In April 2017, the new Lifetime ISA (LISA) launched to encourage people aged under 40 to save for their first home or their retirement. You can save up to £4,000 a year from your ISA allowance into a LISA, which will be supplemented by a government bonus of 25% (up to a maximum of £1,000 a year) up until age 50.
Government bonus, interest or growth
Funds held in a LISA can be used after 12 months of account opening to buy a first home valued up to £450,000. Alternatively, after your 60th birthday, you’ll be able to take out all your savings from your LISA tax-efficiently for use in retirement. A LISA can be accessed like a normal ISA at any time for any reason, but if not used as above, you’ll lose the government bonus and any interest or growth on this. You’ll also have to pay a 5% charge.
You can split your allowance between a cash, investment, innovative finance and a lifetime ISA if you want to, and all gains will be free from Income Tax, tax on dividends and Capital Gains Tax.
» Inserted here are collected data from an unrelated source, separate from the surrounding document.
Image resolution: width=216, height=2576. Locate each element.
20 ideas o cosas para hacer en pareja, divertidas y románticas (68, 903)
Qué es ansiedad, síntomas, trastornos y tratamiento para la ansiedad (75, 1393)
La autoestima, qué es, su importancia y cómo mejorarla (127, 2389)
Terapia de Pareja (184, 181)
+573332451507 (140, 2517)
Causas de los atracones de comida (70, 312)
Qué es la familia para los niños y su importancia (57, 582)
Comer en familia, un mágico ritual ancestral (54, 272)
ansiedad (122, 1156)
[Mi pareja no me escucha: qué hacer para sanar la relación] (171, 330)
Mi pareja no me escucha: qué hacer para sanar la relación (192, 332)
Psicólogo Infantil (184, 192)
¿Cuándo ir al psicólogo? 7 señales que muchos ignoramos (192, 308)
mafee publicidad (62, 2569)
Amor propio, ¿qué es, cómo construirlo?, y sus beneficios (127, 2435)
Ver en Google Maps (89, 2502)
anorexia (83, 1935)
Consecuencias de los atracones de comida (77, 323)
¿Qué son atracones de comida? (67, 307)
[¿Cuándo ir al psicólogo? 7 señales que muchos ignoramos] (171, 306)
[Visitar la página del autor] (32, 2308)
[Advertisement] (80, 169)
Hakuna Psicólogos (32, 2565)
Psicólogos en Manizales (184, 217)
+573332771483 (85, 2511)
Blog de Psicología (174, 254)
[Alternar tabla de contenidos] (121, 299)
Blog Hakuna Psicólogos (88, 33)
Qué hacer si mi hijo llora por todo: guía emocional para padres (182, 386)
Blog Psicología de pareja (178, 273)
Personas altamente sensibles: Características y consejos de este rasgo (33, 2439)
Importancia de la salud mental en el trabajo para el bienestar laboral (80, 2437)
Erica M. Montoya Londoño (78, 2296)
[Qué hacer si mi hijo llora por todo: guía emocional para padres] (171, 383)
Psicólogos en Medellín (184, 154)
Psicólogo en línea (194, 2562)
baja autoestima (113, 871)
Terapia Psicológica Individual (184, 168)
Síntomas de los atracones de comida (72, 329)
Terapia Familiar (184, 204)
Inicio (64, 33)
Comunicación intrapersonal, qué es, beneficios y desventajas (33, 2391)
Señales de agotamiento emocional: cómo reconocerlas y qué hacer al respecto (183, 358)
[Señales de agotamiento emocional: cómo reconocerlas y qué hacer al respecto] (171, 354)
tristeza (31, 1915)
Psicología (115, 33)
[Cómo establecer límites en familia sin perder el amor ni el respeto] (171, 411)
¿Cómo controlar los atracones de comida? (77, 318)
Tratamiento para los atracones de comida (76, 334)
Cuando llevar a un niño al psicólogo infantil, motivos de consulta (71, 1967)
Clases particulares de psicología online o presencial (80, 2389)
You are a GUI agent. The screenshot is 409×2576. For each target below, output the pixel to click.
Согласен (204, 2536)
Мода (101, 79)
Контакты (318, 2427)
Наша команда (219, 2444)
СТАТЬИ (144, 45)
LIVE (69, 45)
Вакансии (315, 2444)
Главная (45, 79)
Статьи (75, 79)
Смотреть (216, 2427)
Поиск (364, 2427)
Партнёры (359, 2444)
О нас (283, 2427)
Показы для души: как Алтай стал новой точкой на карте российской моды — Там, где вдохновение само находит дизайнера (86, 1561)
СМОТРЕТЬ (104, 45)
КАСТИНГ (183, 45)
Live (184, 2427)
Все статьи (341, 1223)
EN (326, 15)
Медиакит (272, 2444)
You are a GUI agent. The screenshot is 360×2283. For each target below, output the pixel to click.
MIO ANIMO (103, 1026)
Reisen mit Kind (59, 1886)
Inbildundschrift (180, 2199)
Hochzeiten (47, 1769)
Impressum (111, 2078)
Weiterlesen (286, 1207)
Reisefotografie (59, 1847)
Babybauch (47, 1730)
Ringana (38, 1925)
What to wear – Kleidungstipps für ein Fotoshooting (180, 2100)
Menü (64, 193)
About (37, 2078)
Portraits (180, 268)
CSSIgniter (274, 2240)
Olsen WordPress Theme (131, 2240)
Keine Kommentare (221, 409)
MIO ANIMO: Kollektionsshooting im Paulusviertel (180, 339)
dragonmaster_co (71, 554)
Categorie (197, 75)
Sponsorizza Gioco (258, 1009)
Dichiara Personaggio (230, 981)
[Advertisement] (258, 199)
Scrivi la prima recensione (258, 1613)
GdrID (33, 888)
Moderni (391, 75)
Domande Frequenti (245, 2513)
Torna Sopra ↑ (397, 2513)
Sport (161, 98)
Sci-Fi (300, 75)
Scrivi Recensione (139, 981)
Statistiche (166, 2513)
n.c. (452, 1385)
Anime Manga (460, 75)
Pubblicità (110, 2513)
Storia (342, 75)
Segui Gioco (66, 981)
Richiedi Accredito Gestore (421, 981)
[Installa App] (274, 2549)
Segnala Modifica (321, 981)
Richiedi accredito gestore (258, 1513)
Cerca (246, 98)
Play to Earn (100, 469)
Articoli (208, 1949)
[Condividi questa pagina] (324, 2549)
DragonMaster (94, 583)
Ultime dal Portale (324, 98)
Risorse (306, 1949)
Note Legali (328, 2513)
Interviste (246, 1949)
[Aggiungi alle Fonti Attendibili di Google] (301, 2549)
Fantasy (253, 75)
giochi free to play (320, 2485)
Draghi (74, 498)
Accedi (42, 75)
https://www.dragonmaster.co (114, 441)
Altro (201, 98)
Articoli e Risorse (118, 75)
However, with a LISA, you can only pay in up to £4,000.
A PENSION IS A LONG-TERM INVESTMENT.
THE FUND VALUE MAY FLUCTUATE AND CAN GO DOWN, WHICH WOULD HAVE AN IMPACT ON THE LEVEL OF PENSION BENEFITS AVAILABLE.
PENSIONS ARE NOT NORMALLY ACCESSIBLE UNTIL AGE 55. YOUR PENSION INCOME COULD ALSO BE AFFECTED BY INTEREST RATES AT THE TIME YOU TAKE YOUR BENEFITS. THE TAX IMPLICATIONS OF PENSION WITHDRAWALS WILL BE BASED ON YOUR INDIVIDUAL CIRCUMSTANCES, TAX LEGISLATION AND REGULATION, WHICH ARE SUBJECT TO CHANGE IN THE FUTURE.
THE VALUE OF INVESTMENTS AND INCOME FROM THEM MAY GO DOWN. YOU MAY NOT GET BACK THE ORIGINAL AMOUNT INVESTED.
PAST PERFORMANCE IS NOT A RELIABLE INDICATOR OF FUTURE PERFORMANCE.